Por otra parte, la manera como se justifican los procesos escolares que se dan en esa escuela tradicional, corresponden a concepciones lineales y anticuadas, ajenas a las consecuencias de nuestros actos, que clausuran las posibilidades de auto-organización y retroalimentación y están sólo comprometidas con las lógicas de la acumulación, que conducen a la profundización de las injusticias.
El que la escuela como la conocemos lo tenga todo resuelto de tal suerte que quienes la vivan deban asumir su papel cómo seres obedientes y distantes de búsquedas y de autonomía intelectual, no es una consecuencia del azar o de la suerte.
El que los procesos escolares estén comprometidos con la repetición y muy distantes de las posibilidades de creación del saber o de la invención de soluciones no es una coincidencia.

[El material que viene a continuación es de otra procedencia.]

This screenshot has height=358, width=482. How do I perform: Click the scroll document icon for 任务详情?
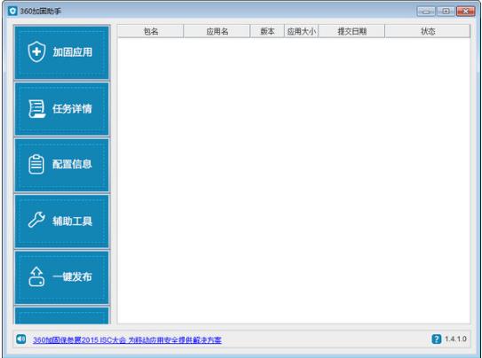tap(37, 109)
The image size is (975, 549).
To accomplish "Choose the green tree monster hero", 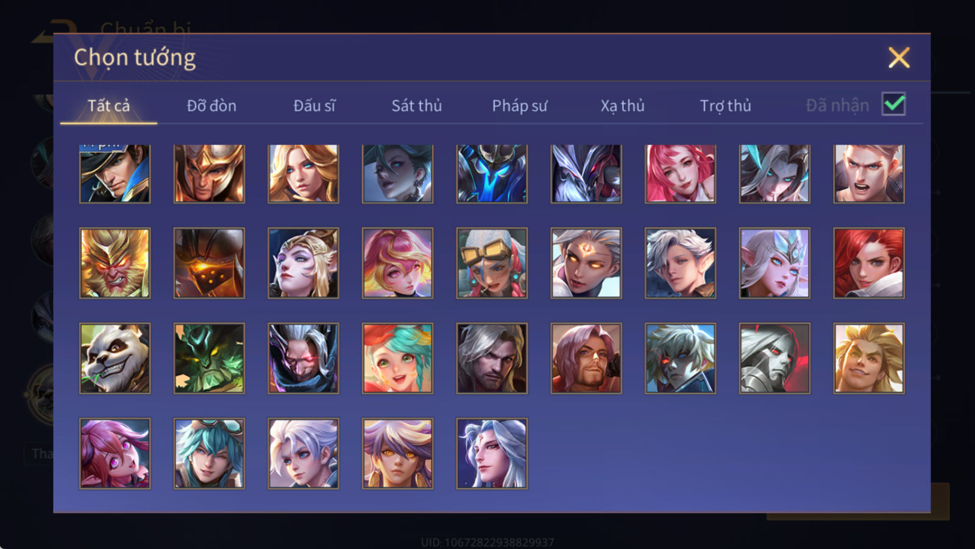I will click(209, 358).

El que en la escuela estemos comprometidos con problemas universales muy distantes de nuestros intereses individuales o colectivos hasta el punto de ver la escuela como una institución impertinente, no es tampoco un asunto casual. Así nos centramos en lo general y nos aleajamos de lo particular y dotado de sentido.

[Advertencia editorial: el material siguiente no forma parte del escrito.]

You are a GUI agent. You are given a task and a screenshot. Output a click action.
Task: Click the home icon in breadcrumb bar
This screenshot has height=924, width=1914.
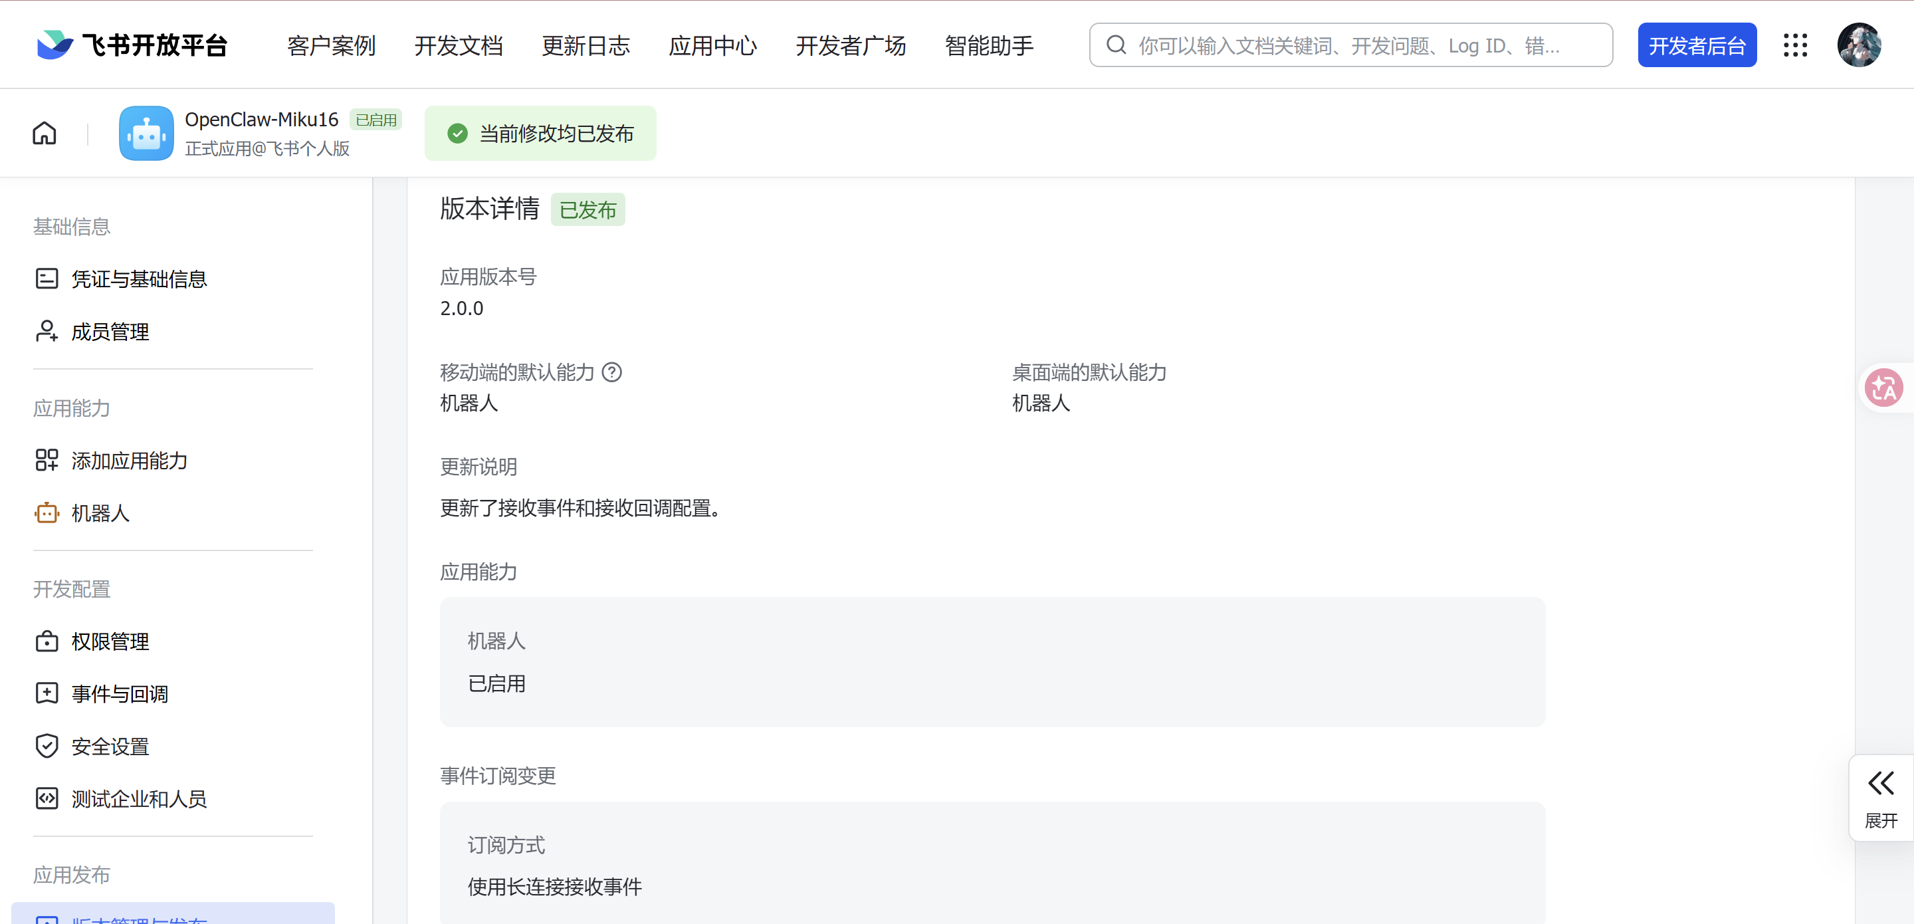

El que a la postre la justificación de la escuela se reduzca casi exclusivamente a ser el camino para obtener certificados y no en la oportunidad para aprender a ser seres humanos comprometidos con la convivencia y entusiasmados por el saber, no es tampoco asunto casual.
De lo que estamos convencidos es de que sí es posible pensar en una escuela comprometida con transformaciones culturales que nos lleven a la vez a pensarnos como colectivos comprometidos con la democracia y como inventores de mundos en dónde los logros de los colectivos sean el entusiasmo de los individuos, en donde las máximas satisfacciones se deriven de los reconocimientos que como seres humanos surgen de nuestra sociedad.
La escuela puede ser esa opción de vivir ambientes educativos que superen los determinantes atávicos que nos encadenan a una cultura anacrónica y de la muerte, una escuela en donde de manera natural y espontánea se concrete un emocionar del compartir y no de competir, un emocionar inmerso en el respeto y la colaboración.
Cuando reflexionamos sobre estos asuntos nos encontramos con que es muy importante crear condiciones e incluso incentivos para que nuestra sociedad invente otras escuelas que vayan mucho más allá de la repetición de saberes anacrónicos, que estén aupadas por la búsqueda de soluciones a problemas que verdaderamente nos pertenezcan y que se proyecten como llaves para abrir las mil puertas del trópico y la diversidad con posibilidades genuinas para que nuestra sociedad se proyecte con descubrimientos cotidianos e incesantes, posibilitados por la potencia innegable de nuestra creatividad, nuestro entorno y nuestra historia.
En nuestra sociedad están surgiendo otras escuelas posibles, escuelas democráticas, escuelas alegres, escuelas que rechazan las segregaciones, escuelas con sentido, escuelas que inventan los inventos y no los copian, escuelas con infinitas opciones de realización, son escuelas alternativas: conozcámolas, es posible que a partir de ellas encontremos salidas para llegar a ser lo que soñamos.